Perhaps most chilling is the fact that courts have consistently ruled that people do not have a Constitutional right to be told about these potential consequences before they decide to enter a guilty plea. Indeed, some of the collateral consequences are retroactive; they did not even exist when the person pled guilty in exchange for what looked like a minor penalty.

Jenny Roberts, a law professor at Syracuse University, discusses the injustice of this in a forthcoming law review article, "The Myth of Collateral Consequences of Criminal Convictions: Involuntary Commitment of Sexually Violent Predators" (available for download here).

Nowhere are the results more tragic than when the defendant is factually innocent. This is most likely when a defendant is poor, Black, and/or mentally ill. And also when the guilty plea happened back in the day, before sex offenses became such a lifelong, inescapable yoke.

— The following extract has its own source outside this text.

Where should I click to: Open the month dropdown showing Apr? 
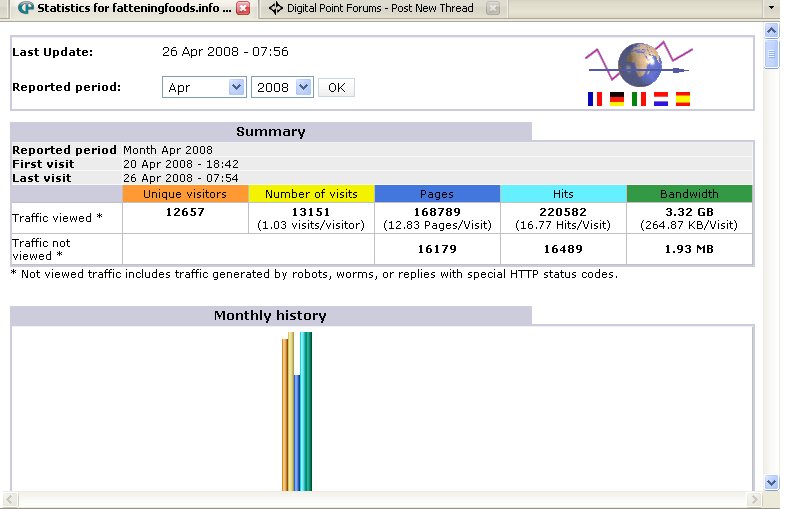pos(204,88)
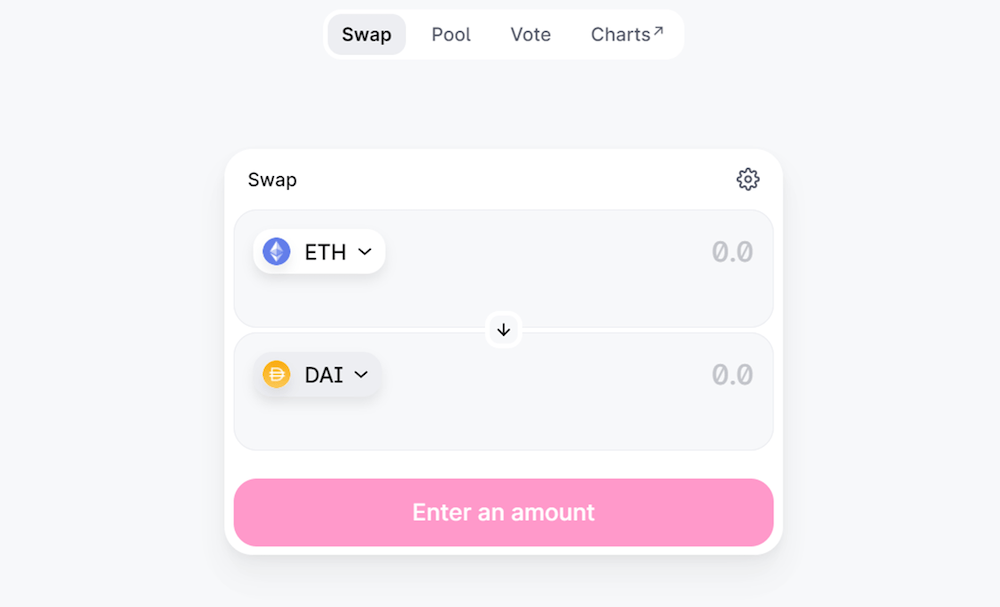Image resolution: width=1000 pixels, height=607 pixels.
Task: Open the transaction settings gear
Action: point(748,179)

Friday's Boston Globe features one such case. Guy Randolph is an African American man who struggles with schizophrenia and alcoholism. More than 17 years ago, he was arrested for a sexual assault on a 6-year-old girl. He had been in jail for four months when his attorney encouraged him to cop a plea in exchange for immediate freedom.

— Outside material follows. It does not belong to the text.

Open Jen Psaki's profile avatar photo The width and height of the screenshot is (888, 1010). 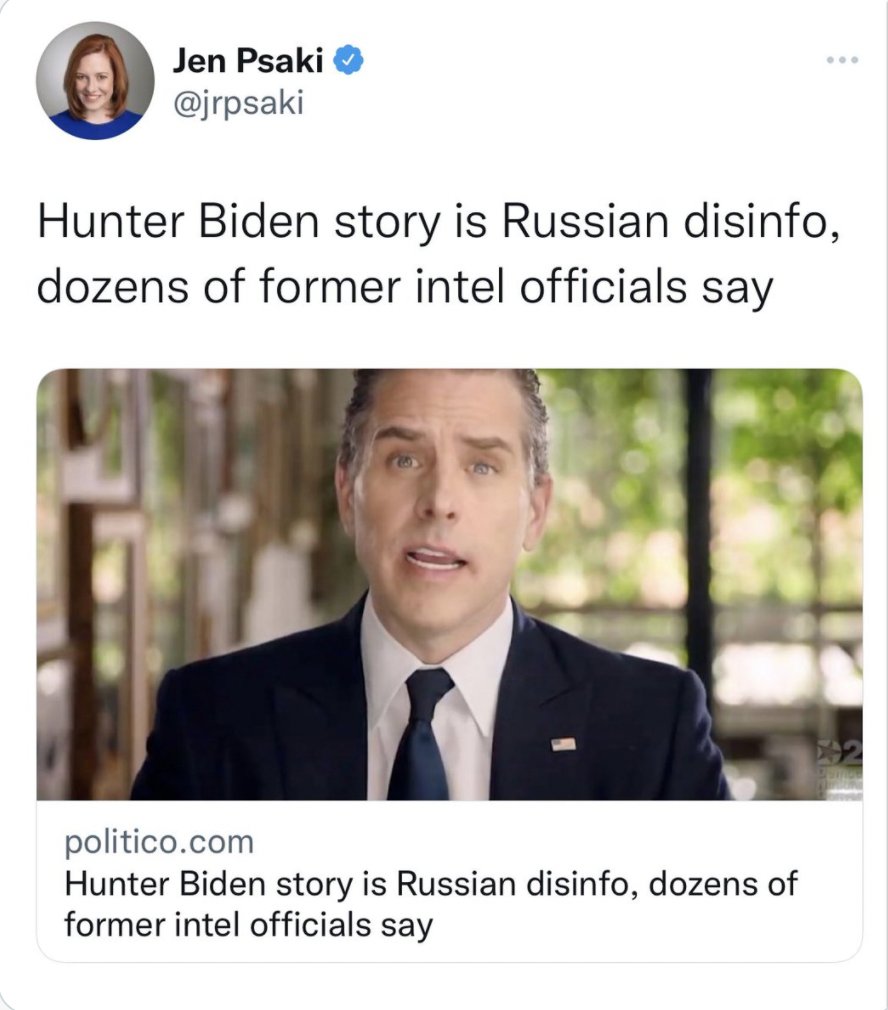(x=95, y=81)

But that immediate freedom came at a later price:
"For the past seven years, a photo of Guy Randolph has been posted at Boston police stations, labeling him the most dangerous type of sex offender. Neighbors who knew of his criminal record and the 10 years he spent in prison insulted him when they saw him on the streets. Police ordered him away from schools and playgrounds if he walked too close…. The stigma of the label was almost unbearable. Johns would tell her son how proud she was of him and that the people who called him names were 'ignorant.' But he became withdrawn and despondent, nothing like the outgoing, gregarious boy she had raised."
Yesterday, thanks to the dedicated work of attorney Sejal Patel, his conviction was reversed. Once more, it was the mother who had stood by Randolph and insisted on his innocence. After 17 years of struggle, she was finally celebrating - taking Randolph out for his favorite meal of Chinese food.


Mark Whitehill, Ph.D. said...

Good article! However, the title is a bit misleading; it's more "Sex Offender Panic" than it is Sex Panic.

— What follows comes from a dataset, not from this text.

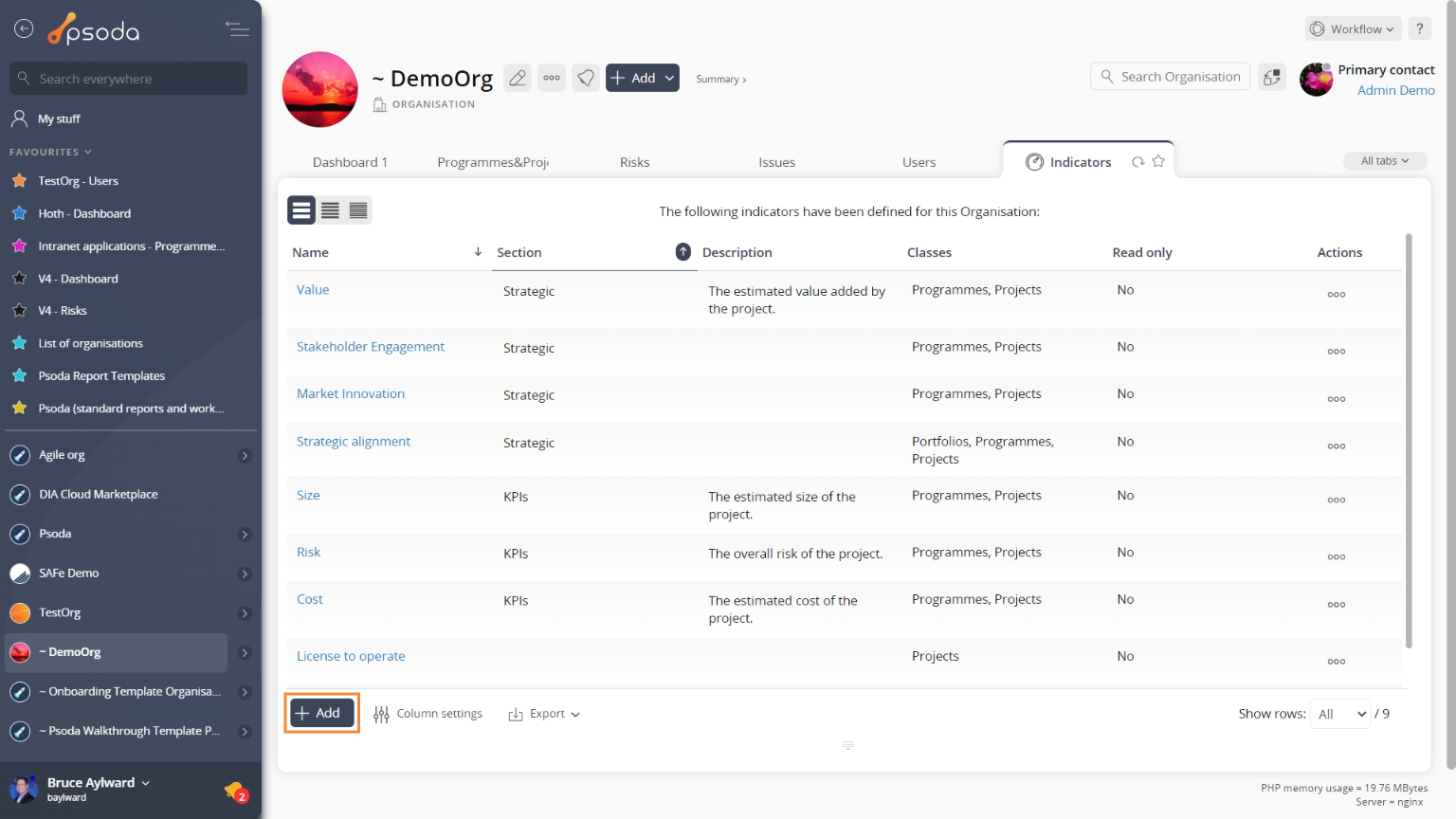Expand the All tabs dropdown

pyautogui.click(x=1384, y=161)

Karen Franklin, Ph.D. said...

Thanks for the comment, Mark. I understand your point, but social scientists are conceptualizing it as all part and parcel of the same root attitude toward sexuality in modern US culture. See Judith Levine (Harmful to Minors), James Kincaid (Erotic Innocence: The Culture of Child Molesting), and Reicert & Lambiase (Sex in Consumer Culture) for interesting cultural overviews.

Fima Fimovich said...

My name is Fima I live in Minneapolis, MN
I came to US as political refugee on human rights violations in former USSR
I am russian jew, and I got a lot of discrimination in USSR
My parents are Holocaust survivors.
But I got the worst thing in USA, never possible in communist country.
I was set up with my computer, convicted as a s..x offender for computer p..rn.
I would like to send you some links to publications about my criminal
case. I was forced to confess to the
possession of internet digital pictures of p..rn in deleted clusters
of my computer hard drive. My browser was hijacked while I was
browsing the web. I was redirected to illegal sites against my will.
Some illegal pictures were found on my hard drive, recovering in
unallocated clusters, without dates of file creation/download.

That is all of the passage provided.